The Power of the Voice, Know your Voice – Know Yourself by Lisbeth Hultmann will be published by Ayni Books, August 2013.
Do you know what it’s like, when you hear a voice that suddenly and without warning betrays a trembling insecurity behind the self-assured mask, becoming raspy and hoarse, cracked, or blocked by a lump in the throat?
Do you know what it’s like, when a good friend only has to say “hi” on the phone, and you know immediately that something’s wrong? Do you know those who—in certain situations—have to clear their throats constantly?

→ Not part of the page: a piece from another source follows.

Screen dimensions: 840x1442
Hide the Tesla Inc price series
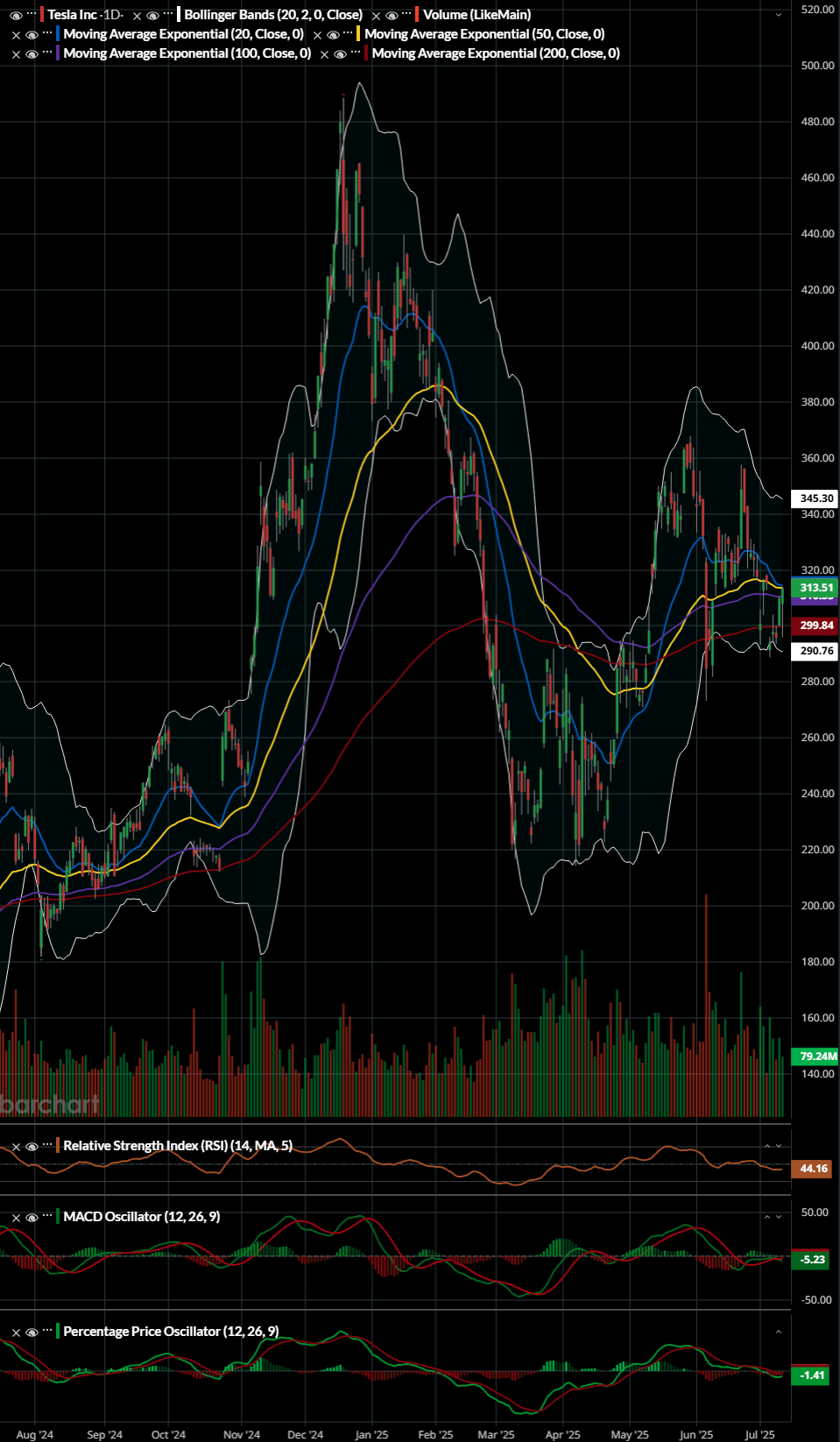point(16,15)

The voice reveals the body’s secrets—but it is also a tool with which we can resolve our obstacles. Everything we forget, our body remembers. And everything the body remembers is reflected in the voice.
Our conscious mind reacts to words, but our emotions react to the voice. Words can lie, but the voice never lies.

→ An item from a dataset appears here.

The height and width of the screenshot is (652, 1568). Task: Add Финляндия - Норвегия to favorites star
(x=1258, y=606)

The voice closes the deal—or bungles it for us and therefore it can be of great help to be conscious about our own voice and the signals it reflects.

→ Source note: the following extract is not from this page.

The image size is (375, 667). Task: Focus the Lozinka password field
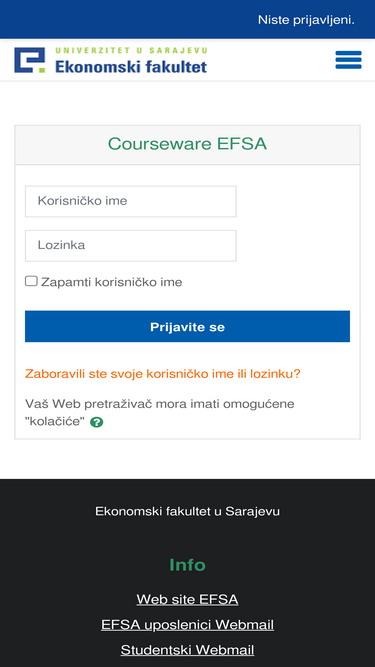(131, 245)
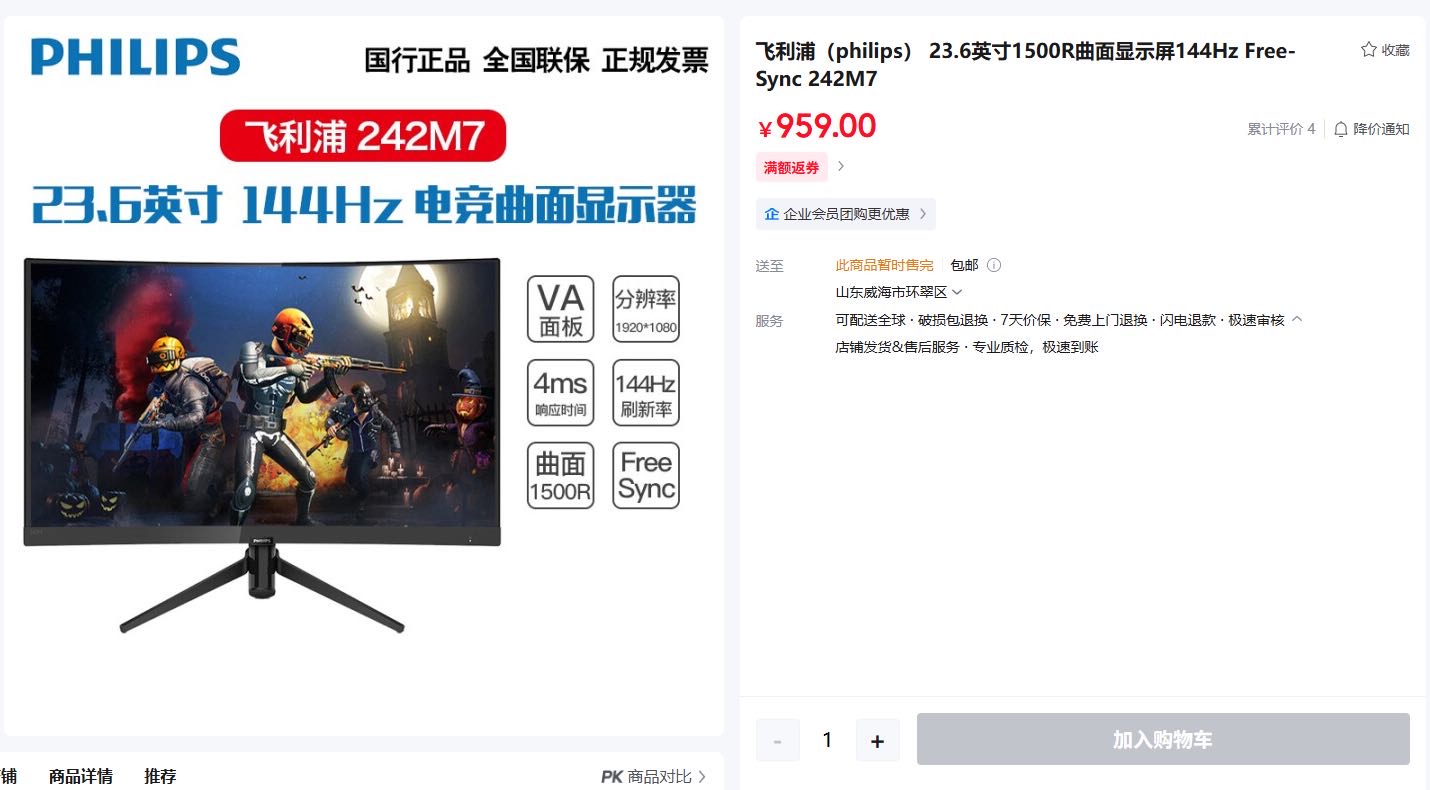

The Power of the Voice offers you the tools to understand which kind of Voice Type you are, which advantages and disadvantages it gives you, and how to work with it. So, if you want to know more about the many possibilities of expression of your voice, or if you have trouble with speaking too loud, too low, too fast or if you mumble or get hoarse, which makes your communication insufficient, you will receive help in this book.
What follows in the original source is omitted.